The manuscript was completed at the beginning of summer last year. After a brief respite, I began the next task. Fr Philip Corbett invited me to write a history of the two churches now in his care; All Saints’ Notting Hill and S. Michael and All Angels’ Ladbroke Grove. The former was dedicated 160 years ago and the latter 150 years ago. This was a much larger task: two churches, twenty-five parish priests, curates galore, countless faithful laity. It took a year to research and write. The manuscript was delivered at the end of July.

All Saints’ had a large archive and an almost complete run of parish magazines from 1867 to the 1970s, plus PCC Minutes plus many and various others paper. S. Michael’s had sent much of its material to the London Metropolitan Archive decades ago. The pandemic meant that it was closed for some time and once opened only a dozen readers were allowed tag any one time and only once a month. That was impossible. Fortunately there was some good printed material, such as Prebendary Denison’s memoir and, another incumbent, Fr Anthony Andrews, having trawled the material sent to the archive, produced a series of pamphlets. Some had to be treated with a degree of caution but were more help than hindrance. And I had the benefit of the assistance of Tony Middleditch whose knowledge of the history is unsurpassed.
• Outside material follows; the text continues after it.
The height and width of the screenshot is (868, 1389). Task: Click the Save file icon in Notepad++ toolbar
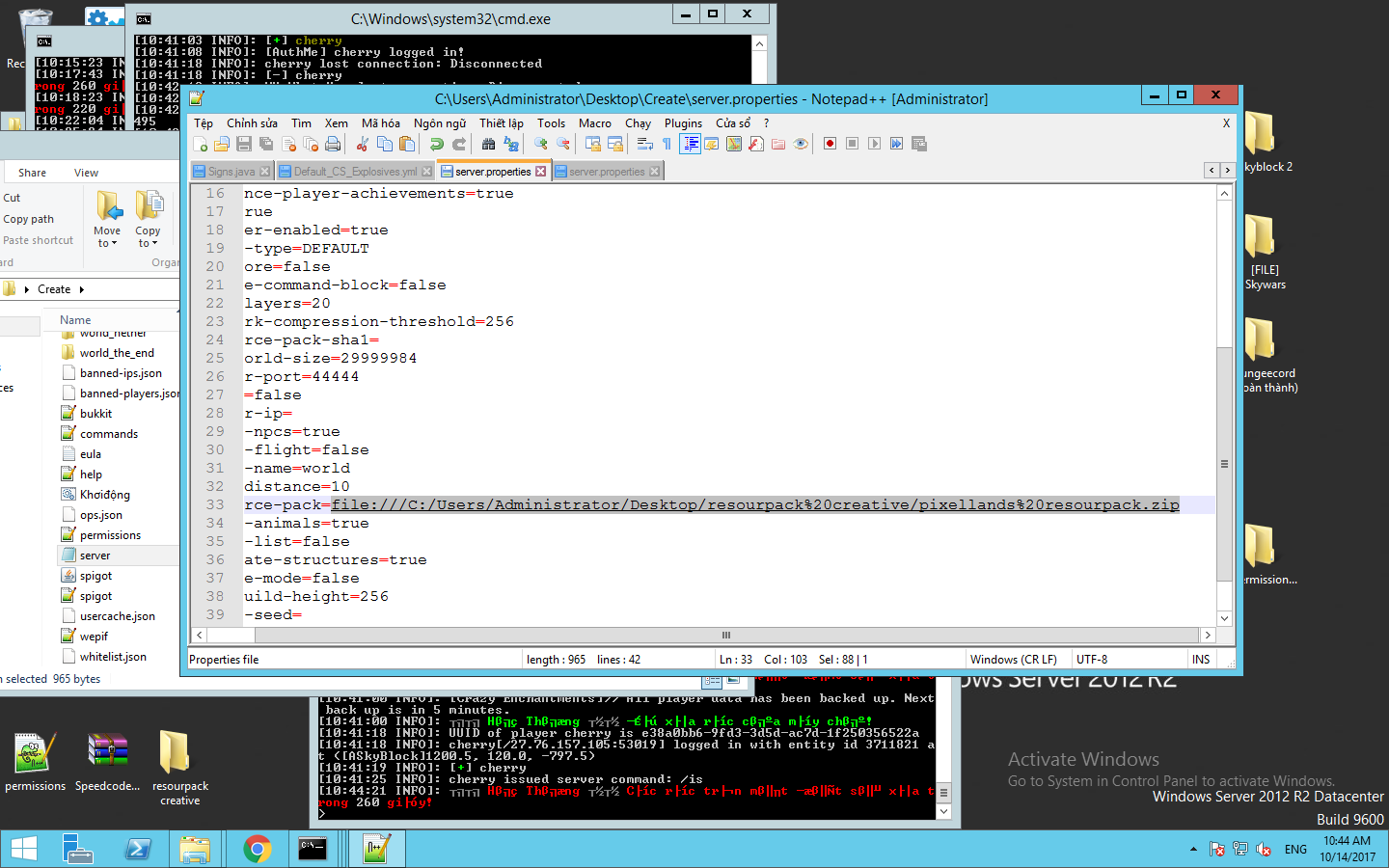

Fr Corbett marshalled material and pointed me in the right direction several times; and produced documents with just the right amount of colour and anecdote that books such as this need. As with the Walsingham book, so with this, every word was read chapter by chapter as they were written by Fr Hugh Mead. His meticulous eye, erudite scholarship, capacious knowledge, and expertise on the use of the comma, saved many a slip or ambiguity. A new foray into a parish history beckons.

As an incentive to buy the books: nearly twenty years ago Fr Barry Orford and I edited and contributed to a volume of essays on the Principals of Pusey House to mark Fr Philip Ursell’s retirement after twenty years as Principal. I was gratified to see on a recent foray into Amazon UK that it ranks 5,405,853 on the best sellers’ list. Even more gratified that there was a copy for sale at £913. Sadly, no cut for Pusey House, or the editors.